▸ ACTION ITEM
Check every line below for the word "icon" and copy each one that has it.

▸ SOURCE INFORMATION
****
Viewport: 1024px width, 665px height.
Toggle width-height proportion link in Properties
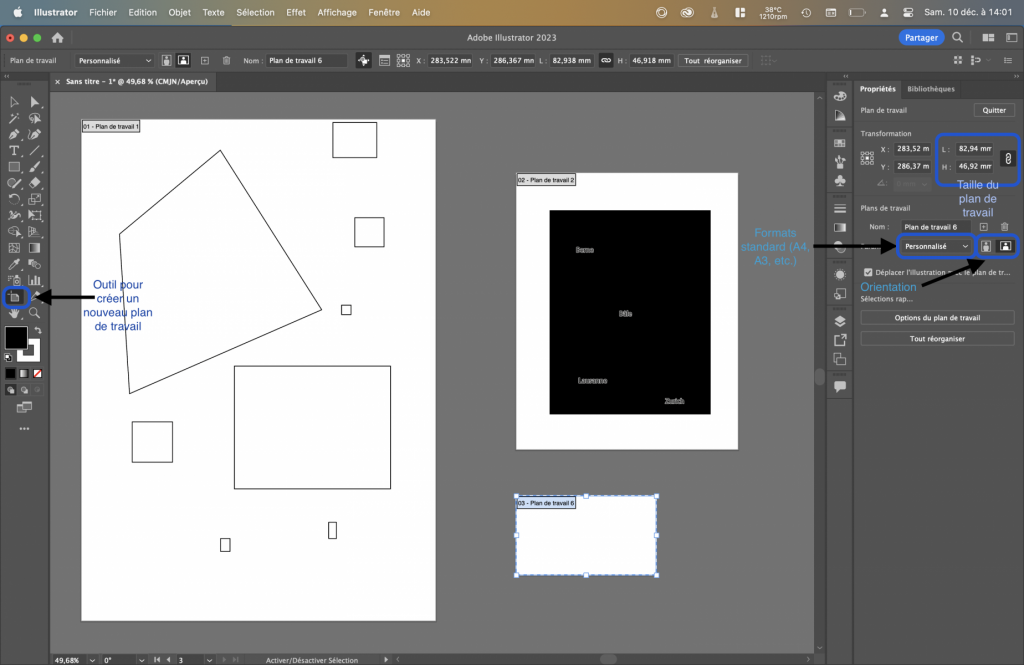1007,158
****
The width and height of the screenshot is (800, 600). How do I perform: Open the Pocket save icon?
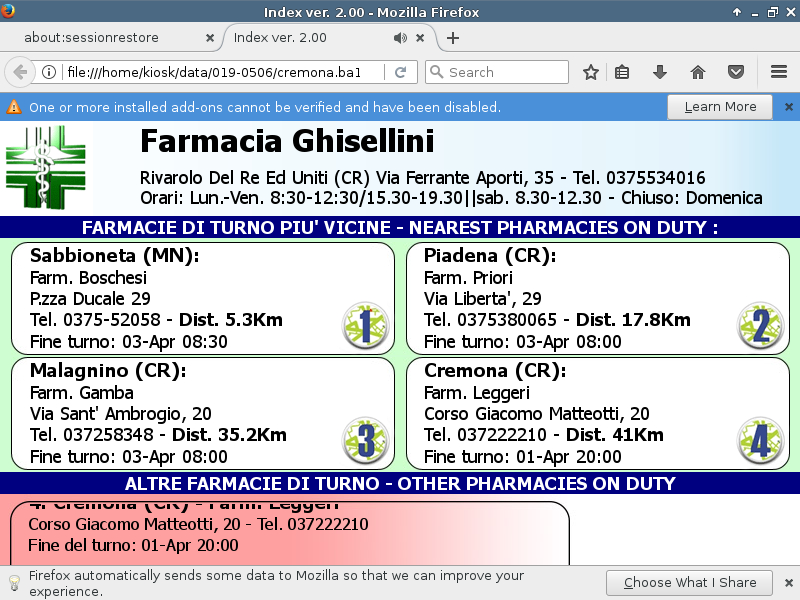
****
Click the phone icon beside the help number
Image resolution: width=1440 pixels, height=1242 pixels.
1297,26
****
▸ EXERCISE SOLUTION
The width and height of the screenshot is (800, 600). How do I perform: Open the Pocket save icon?
Click the phone icon beside the help number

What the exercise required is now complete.